#### ページ本文 ####

この5年という、気長なプランについては諸外国から「本気で排除するつもりがるのか?」等疑問多々ありましたが。特に、先にさっさと排除宣言にいたった韓国の専門家からは、一気に集中的にやるのがコツであるともききました。

なんでですかね?よくわかりませんが、「一斉のキャッチアップキャンペーンをやるだけの国内ワクチン生産インフラがない」という風の噂はありました。1歳児優先ですしね。

韓国は輸入して対応したのだときいています。

(実際、輸入だと治験とか、、承認しても検定とか、、、いろいろプロセスがたいへんなわけです)

5月に麻疹対策の会議があり、議事録が公開されたと厚生労働省新着メールにあったので、感染症に関わる方はぜひ読んでみましょう。

麻疹だから? そうですね。

日本には、「特定感染症予防指針」を定めている(国として体制を整えて取り組む)感染症ががあります。
エイズ、結核、STD、インフルエンザ、そして麻疹です。

感染症に関わる人たちはその枠組みや現況を知っておく必要があります。

議事録リンクはこちら

冒頭あいさつの、会議とりしきりをされているのは難波江先生。
厚労省の結核感染症課から国立感染症研究所のFETPに参加された(コース開設以来初)ドクターです。国際経験も豊富。

#### 表示データ ####

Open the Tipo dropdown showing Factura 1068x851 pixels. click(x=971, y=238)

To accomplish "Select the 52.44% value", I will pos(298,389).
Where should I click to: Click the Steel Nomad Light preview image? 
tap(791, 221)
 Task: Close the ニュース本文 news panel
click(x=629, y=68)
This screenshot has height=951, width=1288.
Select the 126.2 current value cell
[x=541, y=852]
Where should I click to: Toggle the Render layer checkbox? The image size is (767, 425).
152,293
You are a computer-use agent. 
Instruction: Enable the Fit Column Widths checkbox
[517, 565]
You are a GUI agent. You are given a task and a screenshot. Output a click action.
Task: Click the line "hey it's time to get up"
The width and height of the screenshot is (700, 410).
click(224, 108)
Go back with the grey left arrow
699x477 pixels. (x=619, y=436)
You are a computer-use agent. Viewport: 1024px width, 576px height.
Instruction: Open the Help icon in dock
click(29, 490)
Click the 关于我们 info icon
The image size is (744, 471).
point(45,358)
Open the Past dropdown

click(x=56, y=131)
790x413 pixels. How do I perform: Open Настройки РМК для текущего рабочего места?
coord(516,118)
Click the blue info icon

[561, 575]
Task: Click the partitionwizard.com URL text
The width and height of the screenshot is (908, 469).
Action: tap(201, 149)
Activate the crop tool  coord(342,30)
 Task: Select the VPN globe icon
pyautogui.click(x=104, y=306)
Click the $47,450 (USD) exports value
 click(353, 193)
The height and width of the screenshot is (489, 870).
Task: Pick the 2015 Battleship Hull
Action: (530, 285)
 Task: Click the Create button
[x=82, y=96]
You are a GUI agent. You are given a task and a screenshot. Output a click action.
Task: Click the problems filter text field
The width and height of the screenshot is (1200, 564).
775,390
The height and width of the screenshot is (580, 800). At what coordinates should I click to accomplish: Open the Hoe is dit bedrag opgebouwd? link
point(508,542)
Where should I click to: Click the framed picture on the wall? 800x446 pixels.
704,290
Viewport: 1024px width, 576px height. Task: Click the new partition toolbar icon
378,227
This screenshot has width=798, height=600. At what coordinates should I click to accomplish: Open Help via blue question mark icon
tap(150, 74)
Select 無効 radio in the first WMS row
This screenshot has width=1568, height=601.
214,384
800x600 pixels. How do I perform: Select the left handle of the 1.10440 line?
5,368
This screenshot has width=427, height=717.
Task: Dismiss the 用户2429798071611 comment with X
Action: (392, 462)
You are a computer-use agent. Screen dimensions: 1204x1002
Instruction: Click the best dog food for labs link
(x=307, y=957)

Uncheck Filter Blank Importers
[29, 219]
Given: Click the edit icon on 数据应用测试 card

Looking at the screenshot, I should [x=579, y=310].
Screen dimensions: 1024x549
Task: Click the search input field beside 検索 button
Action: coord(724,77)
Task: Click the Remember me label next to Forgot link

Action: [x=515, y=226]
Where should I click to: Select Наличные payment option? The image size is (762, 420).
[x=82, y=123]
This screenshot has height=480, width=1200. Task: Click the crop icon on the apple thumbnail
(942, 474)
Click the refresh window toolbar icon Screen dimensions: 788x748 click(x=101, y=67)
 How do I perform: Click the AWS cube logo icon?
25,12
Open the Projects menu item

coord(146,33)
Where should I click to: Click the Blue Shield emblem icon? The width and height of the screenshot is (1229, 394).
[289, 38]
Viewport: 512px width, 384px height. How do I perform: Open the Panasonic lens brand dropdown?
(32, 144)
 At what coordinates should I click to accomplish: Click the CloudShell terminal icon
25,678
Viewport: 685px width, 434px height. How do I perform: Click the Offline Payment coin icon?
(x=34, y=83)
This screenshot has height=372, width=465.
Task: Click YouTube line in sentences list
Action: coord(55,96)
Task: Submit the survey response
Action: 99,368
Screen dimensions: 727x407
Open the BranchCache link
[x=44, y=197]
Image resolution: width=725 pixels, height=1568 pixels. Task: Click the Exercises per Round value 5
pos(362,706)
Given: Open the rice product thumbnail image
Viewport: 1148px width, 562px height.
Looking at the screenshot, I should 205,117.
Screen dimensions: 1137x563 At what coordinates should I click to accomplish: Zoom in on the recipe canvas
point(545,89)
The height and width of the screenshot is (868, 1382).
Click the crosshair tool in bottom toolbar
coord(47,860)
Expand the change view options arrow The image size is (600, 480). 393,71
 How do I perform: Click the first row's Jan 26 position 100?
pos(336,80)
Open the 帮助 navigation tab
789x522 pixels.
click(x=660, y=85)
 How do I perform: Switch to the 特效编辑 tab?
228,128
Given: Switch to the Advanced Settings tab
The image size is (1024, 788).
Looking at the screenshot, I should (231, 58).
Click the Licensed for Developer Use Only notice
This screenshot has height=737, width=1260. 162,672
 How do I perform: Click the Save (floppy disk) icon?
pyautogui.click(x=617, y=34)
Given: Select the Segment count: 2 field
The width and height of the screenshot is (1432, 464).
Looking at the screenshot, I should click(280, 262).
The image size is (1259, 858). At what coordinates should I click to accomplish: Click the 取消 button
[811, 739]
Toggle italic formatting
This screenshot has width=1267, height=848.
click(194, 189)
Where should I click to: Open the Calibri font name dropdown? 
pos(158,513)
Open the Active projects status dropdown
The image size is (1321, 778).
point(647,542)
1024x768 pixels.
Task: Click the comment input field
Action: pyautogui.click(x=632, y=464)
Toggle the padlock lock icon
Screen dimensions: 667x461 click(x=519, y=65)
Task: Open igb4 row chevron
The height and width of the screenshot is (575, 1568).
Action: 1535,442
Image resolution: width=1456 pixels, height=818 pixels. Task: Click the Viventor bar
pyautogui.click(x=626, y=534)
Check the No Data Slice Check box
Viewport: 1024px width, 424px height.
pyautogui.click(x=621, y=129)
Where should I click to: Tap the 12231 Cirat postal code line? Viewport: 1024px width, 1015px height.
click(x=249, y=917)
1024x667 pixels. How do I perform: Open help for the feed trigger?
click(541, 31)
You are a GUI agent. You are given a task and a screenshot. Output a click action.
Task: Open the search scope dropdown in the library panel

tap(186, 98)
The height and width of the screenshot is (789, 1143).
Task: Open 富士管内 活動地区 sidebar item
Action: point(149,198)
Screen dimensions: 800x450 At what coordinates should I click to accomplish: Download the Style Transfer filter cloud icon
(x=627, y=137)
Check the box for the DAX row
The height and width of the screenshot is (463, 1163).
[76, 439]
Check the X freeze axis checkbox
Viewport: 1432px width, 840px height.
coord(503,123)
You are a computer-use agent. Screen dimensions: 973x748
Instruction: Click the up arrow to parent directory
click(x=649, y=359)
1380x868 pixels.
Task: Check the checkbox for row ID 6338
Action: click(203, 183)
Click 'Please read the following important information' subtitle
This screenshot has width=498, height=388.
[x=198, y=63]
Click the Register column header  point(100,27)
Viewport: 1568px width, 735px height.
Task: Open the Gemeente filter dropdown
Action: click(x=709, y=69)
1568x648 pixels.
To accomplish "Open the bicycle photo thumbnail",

####

● 情報の活用:
1. 麻疹対策についての文章では、「特定感染症予防指針」を定めている感染症として何が挙げられていますか。
2. 麻疹対策についての文章を、最後の文の後から引き継いで書き進めてください。

● 期待される結果:
1. エイズ、結核、STD、インフルエンザ、麻疹です。

2.
健康局長の現況説明:
「麻しんの排除に向けた取組につきましては、皆様方をはじめ関係者のご尽力によりまして、平成22年度の第1期の予防接種率が95%を超えるなど、着実に実施されてきておりまして、国内での患者数は平成19年には1万人以上でしたが、平成23年には400人程度と大幅に減少しております。
しかしながら現時点ではWPROが定めます麻しんの排除の基準には達しておりませんで、さらなる対策の推進を検討する必要があると考えております。また、輸入例を発端とする事例の割合が増していることなど、直近の状況への対応も必要となってきております。」

学校との連携が大事なので、文科省の協力が必要。
参考人として(もっとワンランク上の扱いでもいいと思いますが)文部科学省スポーツ・青少年局学校健康保健教育課の有賀学校保健対策専門官が参加。


現状を説明するのは、国立感染症研究所 感染症情報センターの島田先生。

「麻しんについて3つあります。1つは報告数全体の中で成人の占める割合が増加していること。2つ目は地域流行がまだ観察されている。つまり、麻しんウイルスに対する感受性者が一定数存在すると思われること。3つ目は、検査結果に対する判断について問題点が明らかになったことです。風しんについては、昨年に引き続き地域流行が認められておりまして、先天性風しん症候群のリスクが高まっていることです。

文科省からの発言。

「学校における麻しん対策ガイドラインの策定から始まり、その後、ガイドラインなどを受けて、麻しんの予防接種勧奨リーフレットの作成、送付を毎年やっております。平成22年度についてはタイアップポスターということで、子どもたちに配るリーフレットだけではなく、日本医師会、文部科学省と連携したポスターを作って配布しております。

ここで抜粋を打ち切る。